As your child emerges from toddlerhood and gets ready for preschool, you’re likely to have all the feels. Sadness over your baby growing up. Pride in your intelligent little human. Anxiety over getting their education started out on the right foot.
This last one is the clincher. Although pre-K enrollment isn’t mandatory for Ohio children, research shows it improves school readiness, and the state is backing it up with funding to improve preschool access to 3- and 4-year-olds. As a result, the number and types of preschool programs available can be overwhelming: half-day, whole-day, full-week, partial-week, STEM curriculums, literacy-focused instruction. With all these things to think about, it may be easy to overlook one very important aspect of your child’s academic development that should be part of their preschool experience: play.
The Work of Children
Believe or not, play is critical to a preschooler’s learning. As they say, “Play is the work of children,” and it’s true. Through play, children develop a number of critical skills that set them up for academic success in kindergarten and beyond, including:
- Complex language abilities
- Problem-solving and reasoning
- Spatial awareness
- Impulse control
- Increased attention
Yes, your child can really get all of that from playing with blocks and performing puppet shows. Or, as Jason Hanzy — co-teacher and co-founder of Little Schoolhouse in the Woods, a nature-based preschool in Cincinnati — sees it: “bake” with sand and “build fires” with sticks.
“The motivation and purpose of play often stems from an internal desire to explore and interact with the outside world,” Hanzy says. In fact, research shows that people better absorb information when learning hands-on.
At the Little Schoolhouse in the Woods, their days have a routine that includes directed activities like circle time, lunch and rest, but a majority of the time is devoted to child-selected play (or free play) — a time when the children’s imaginations come to life.
“My role as an educator is to supervise, observe and maintain safe boundaries, Hanzy says. “I rarely direct or dictate the play during this part of the day.”
After eight years of watching children move from his preschool, where play is the norm, he has seen child after child thrive in kindergarten and beyond.

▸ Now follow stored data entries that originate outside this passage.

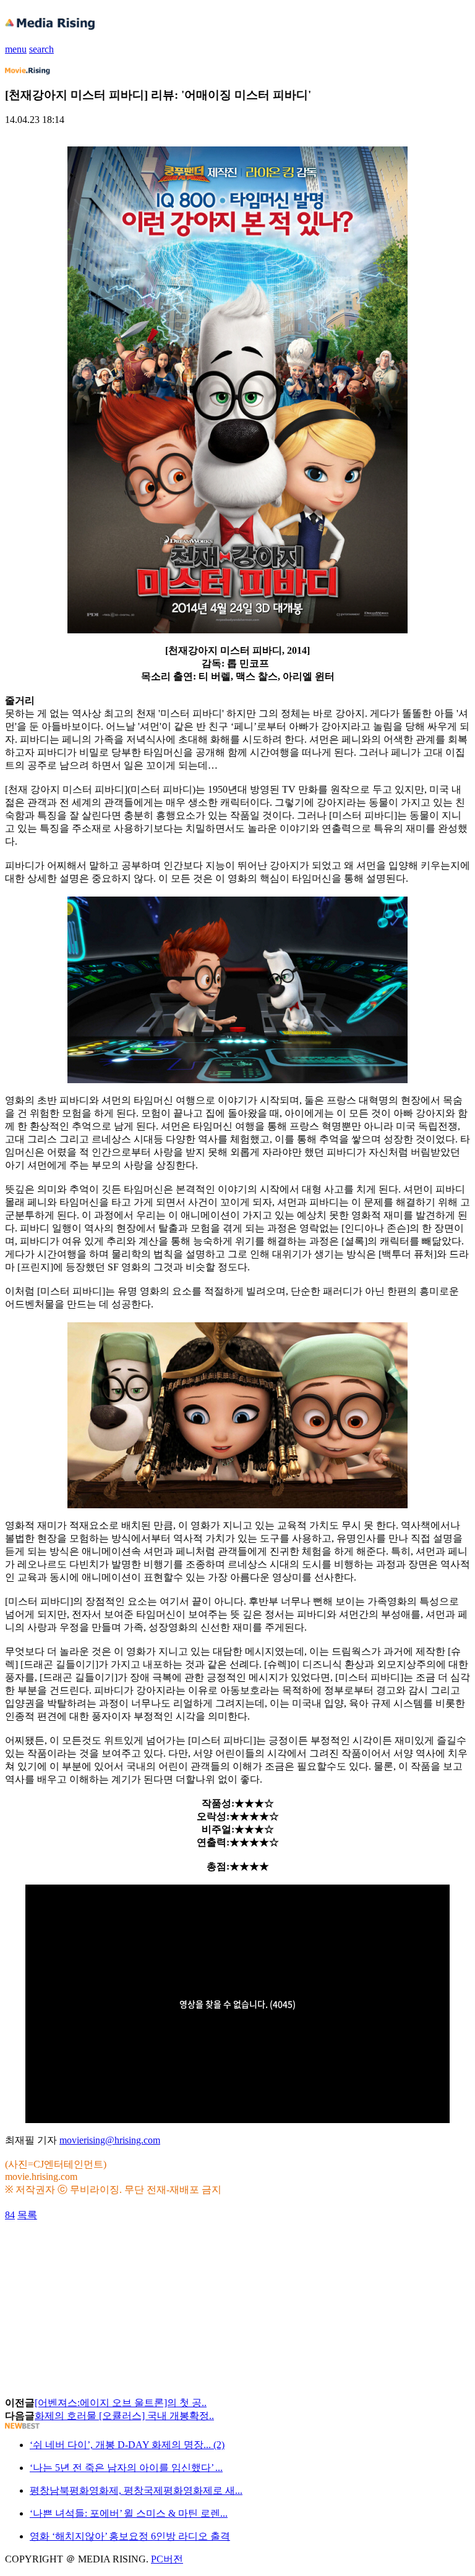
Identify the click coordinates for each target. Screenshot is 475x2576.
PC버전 (167, 2559)
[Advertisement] (104, 2249)
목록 (27, 2215)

“Children who had lots of time to play in preschool years tend to have a better grasp on the social skills necessary for kindergarten and grade school,” Hanzy says. “They have developed their language skills for asking for what they need from their friends and their teachers. They are better able to physically handle their rapidly growing bodies. They have great self conﬁdence by overcoming the physical challenges of the natural world and the social challenges of learning to play and share with their friends.”
So back to making that difficult choice: Where to send your child to preschool?
A nature-based preschool may sound like a childhood dream come true, but even if it’s not, it’s important to figure out what you want out of the preschool experience. Every child has unique needs, and it may benefit you to list some qualities you expect out of a program before you begin your search. If an emphasis on play is important to you — and if you believe the research, it should — be ready to ask questions of the various preschool programs you visit:
What is the curriculum? A school that focuses heavily on academics and worksheets may not be the best environment for a child to engage in play, Hanzy says.
What is the program’s philosophy on play? Do they consider play to be essential to learning in the early years? Is at least a third of the day (hopefully more) devoted to play?
What is the daily routine like? Ask for a schedule or to observe a classroom. Are children engaged in various learning activities with a variety of materials? Are different areas of the room are set up for play? If a large part of the day is devoted to group activities, this could indicate a lack of play time.
Do the teachers articulate a difference between child-led and directed play? Observe if the teachers are engaged and asking open-ended questions of children during play — this can be helpful in developing critical thinking. However, be skeptical of those that are too hands-off or overly involved in directing play.
Regardless of where you send your child to preschool, your home is one of the richest leaning (and play!) environments for your child, so don’t let the fun stop when the school bell rings. Allow time on evenings and weekends to play as a family.
First things first, Hanzy says: Turn devices off. When your kids aren’t caught up in the drama of a television show or a video game, their imaginations have room to soar.
Play doesn’t have to be overly complicated. There’s no need to “entertain” your kids, and you can include fun in some of the normal parts of your routine. Play “I spy” while on a walk around the neighborhood. Build a fort outside. Sing songs together. Cook together. Above all, enjoy being a family together. Before you know it, they will be off in the real world, and you’ll miss this cherished time.